As for income, the trustee can't touch alimony payments, life insurance payments, Social Security benefits or other government assistance.
One important note is that each state sets its own exemption rules. Some are more generous than the federal rules, and some are more restrictive. In a few states, you can choose between using the state or federal exemptions, but most states require you to use their exemption rules.
Can I Declare Bankruptcy More Than Once?
Sadly, it's not uncommon for people to declare bankruptcy multiple times. Like everything else associated with declaring bankruptcy, there are rules governing the waiting period between multiple filings, and they're just as confusing as everything else [source: Illinois Legal Aid]:
- If your original bankruptcy was a Chapter 7 case, you have to wait at least eight years from when it was filed before you can declare another Chapter 7 bankruptcy
- If the first bankruptcy was a Chapter 13 and the second is a Chapter 7, you must wait at least six years between filings
- You can technically file a Chapter 13 bankruptcy right after declaring Chapter 7, but you won't get a discharge until four years after the Chapter 7 discharge (not the Chapter 7 filing date). During the waiting period, you can make payments through your repayment plan.

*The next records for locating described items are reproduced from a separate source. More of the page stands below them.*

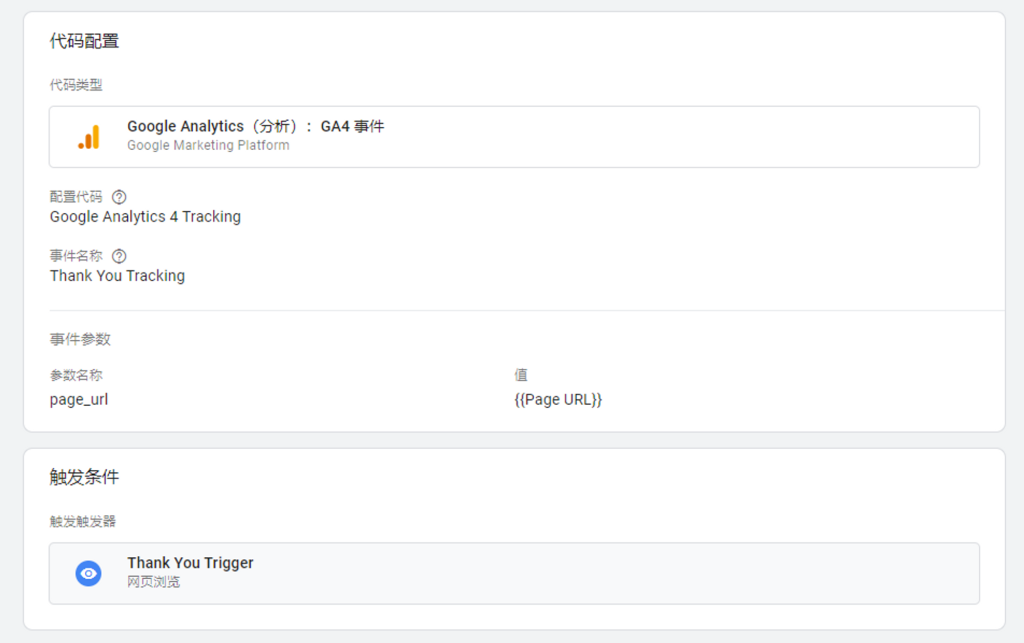Open help icon next to 配置代码

point(119,196)
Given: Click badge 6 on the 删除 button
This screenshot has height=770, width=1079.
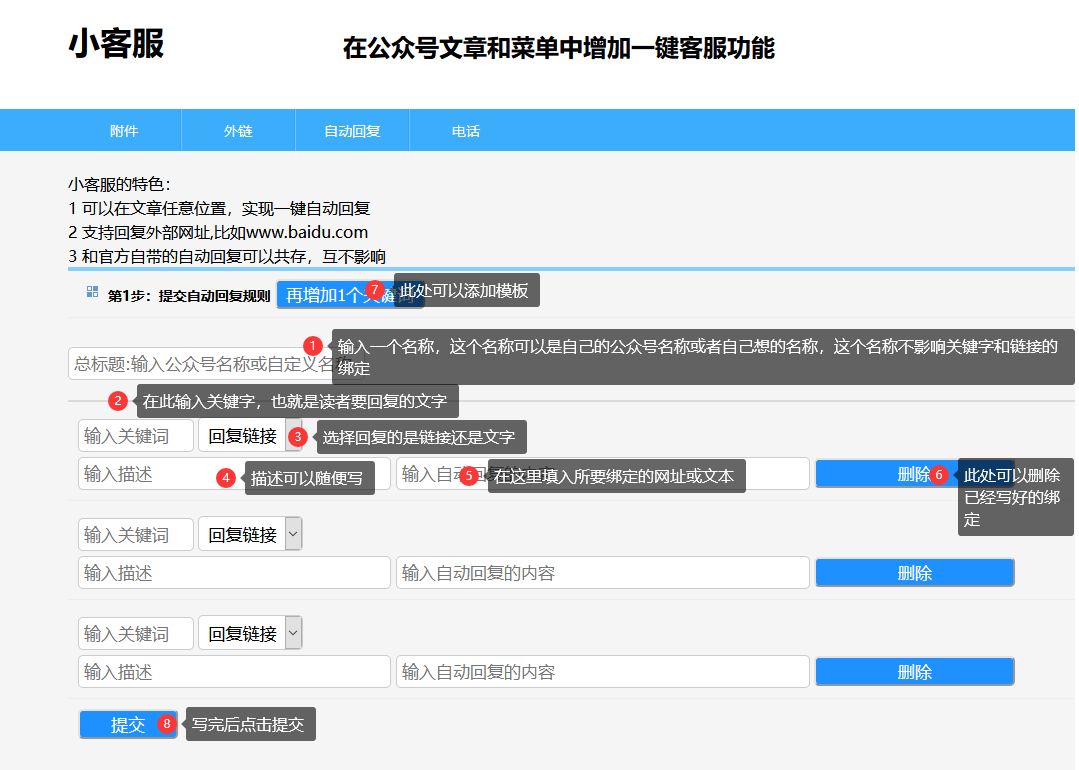Looking at the screenshot, I should [938, 475].
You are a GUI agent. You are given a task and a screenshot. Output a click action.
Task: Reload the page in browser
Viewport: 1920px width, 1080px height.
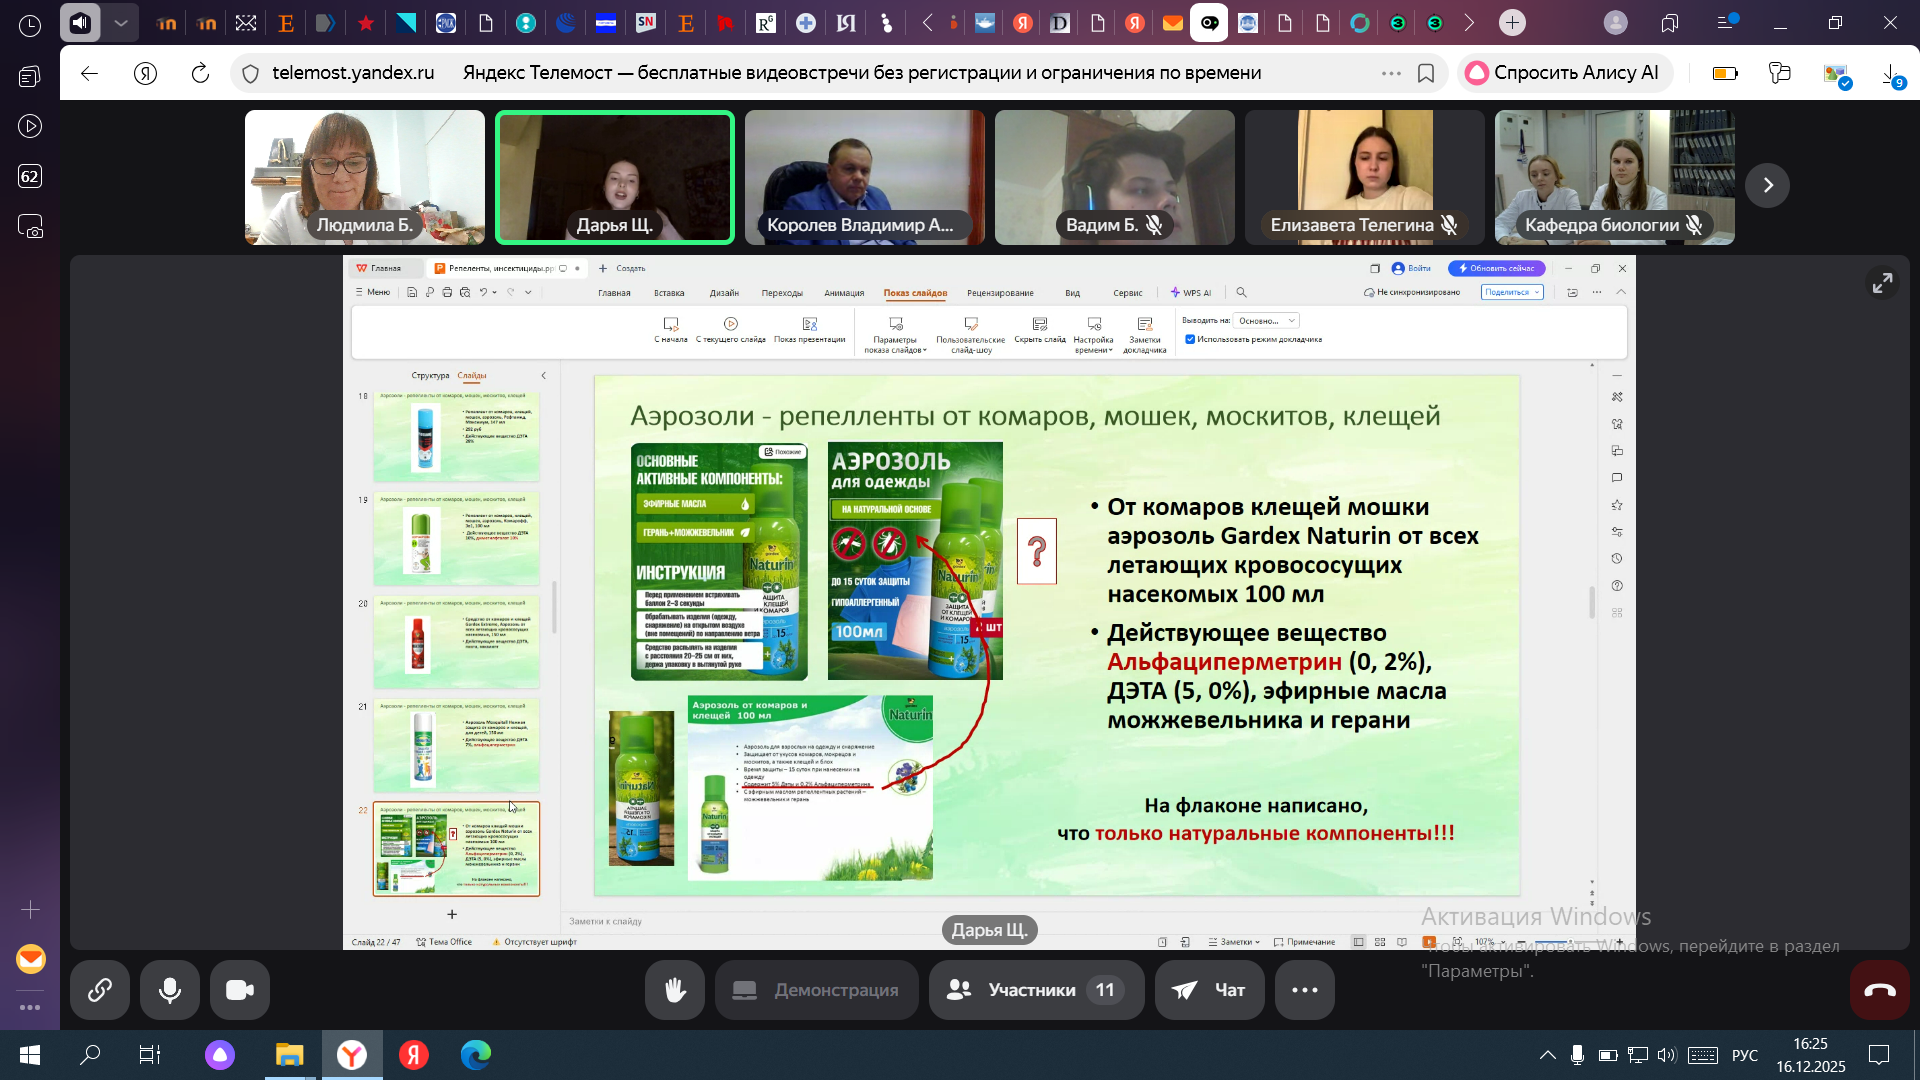click(200, 73)
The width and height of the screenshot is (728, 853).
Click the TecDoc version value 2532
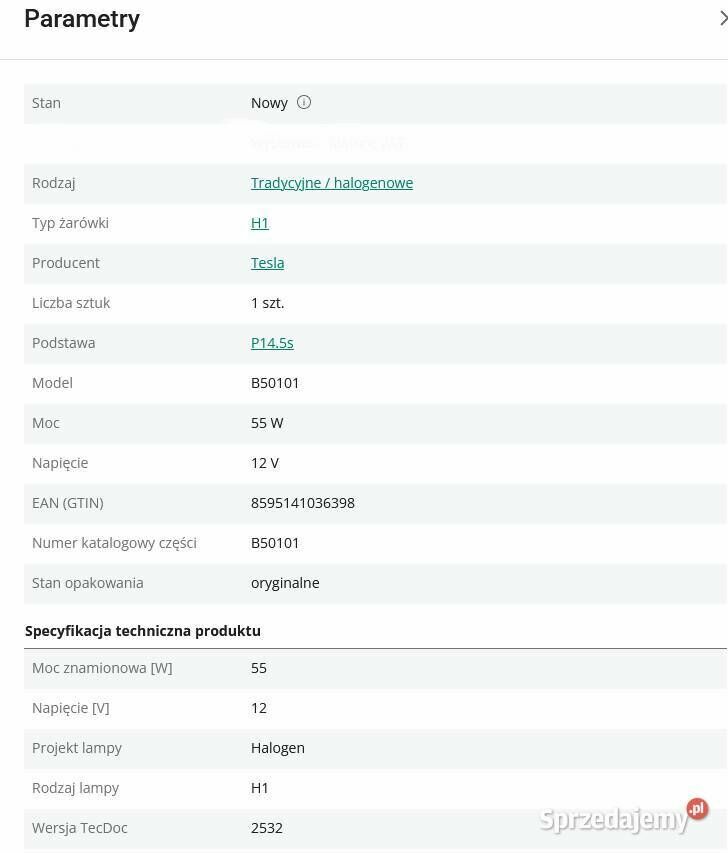pyautogui.click(x=267, y=828)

- The waiting period between two Chapter 13 cases is only two years, but since it takes at least three years to receive a discharge from a Chapter 13 case, it's unlikely anyone would file multiple Chapter 13s so quickly.
If you still have questions about bankruptcy or want to learn more managing debt, check out the related HowStuffWorks articles on the next page.
Lenders don't ask your reason for wanting a personal loan. HowStuffWorks takes a look at some typical motivations.
Author's Note: 10 Common Bankruptcy Questions
Something that became abundantly clear as I researched answers to these 10 common bankruptcy questions is the necessity of bankruptcy lawyers. After reading a summary of rules regarding exemptions or waiting periods, I would often go to the text of the federal law where the bankruptcy rules are codified. I have never read anything more bizarrely written in my life! Legal documents aren't composed of full sentences. Instead, they are a series of semi-related clauses strung together by incomprehensible legalese and baffling caveats.
If I tried to file for bankruptcy without a lawyer, I have no doubt that my case would be dismissed on some technicality buried deep in the gibberish of Article V, section XVI, subsection ix. I'm glad to see that there are free legal aid services catering to folks who can't afford a private bankruptcy lawyer. Which brings up the question: What person filing for Chapter 7 can afford a lawyer?